Segundo um agrônomo da cooperativa de produção, apenas o volume de água desperdiçado no vazamento seria suficiente para irrigar cerca de 100 hectares de manga e outras culturas durante todo o ano.
Nesta semana, o secretário municipal de Agricultura, Vanderlei Florêncio, e o presidente da Cooperativa Agrícola de Irrigação do Projeto de Ceraíma (COOPERC), Marco Antônio Fraga, visitaram o local.
Para o secretário, a situação exige uma resposta imediata da CODEVASF, órgão responsável pela barragem. “Uma licitação foi realizada pela CODEVASF para a aquisição de uma nova comporta. Estamos cobrando agilidade, pois um vazamento desta proporção gera um enorme prejuízo hídrico”, frisou Vanderlei.
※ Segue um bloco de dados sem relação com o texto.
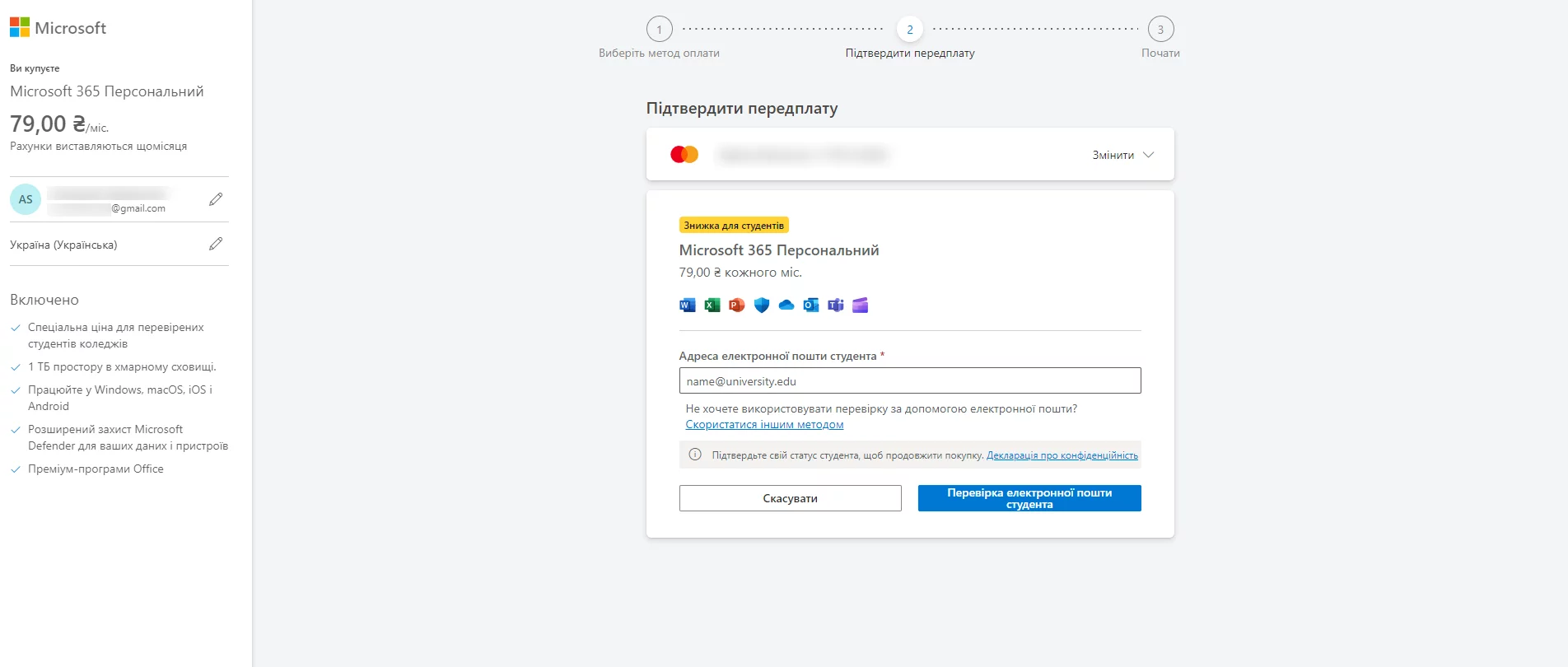Click the info icon beside student status notice

coord(695,455)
“Já registramos um prejuízo de 30% na produção devido à diminuição da captação. Se a chuva não melhorar, a perspectiva é pessimista, com risco de um novo colapso. A situação preocupa especialmente pela possibilidade de perda de lavouras perenes e de prejuízos milionários acumulados em uma área onde o calendário produtivo depende da regularidade hídrica”, alertou Marco Antônio Fraga.
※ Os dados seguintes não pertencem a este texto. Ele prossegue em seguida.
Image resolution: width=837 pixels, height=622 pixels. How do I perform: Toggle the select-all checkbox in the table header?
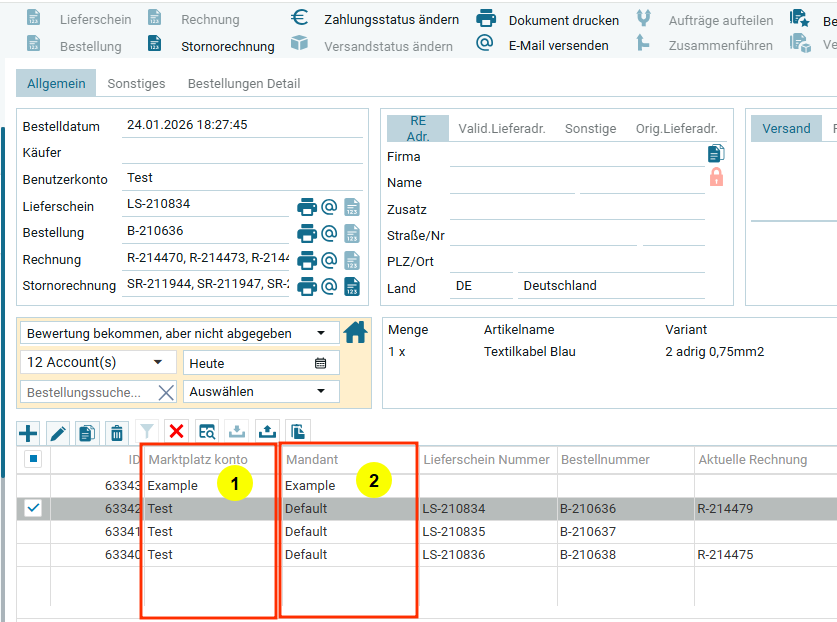[33, 460]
Ao todo, são mais de 1.000 hectares distribuídos em 137 lotes de produção de 15 variedades de frutas e cereais. Os produtos são comercializados na região e exportados para vários estados, gerando mais de 3 mil empregos diretos e indiretos e movimentando mais de R$ 1 milhão por mês.
Com capacidade total de 51 milhões de metros cúbicos (m³) de água, segundo dados da COOPERC, o volume atual da barragem em 22/01/2026 está em 30% — pouco menos de 16 milhões de metros cúbicos.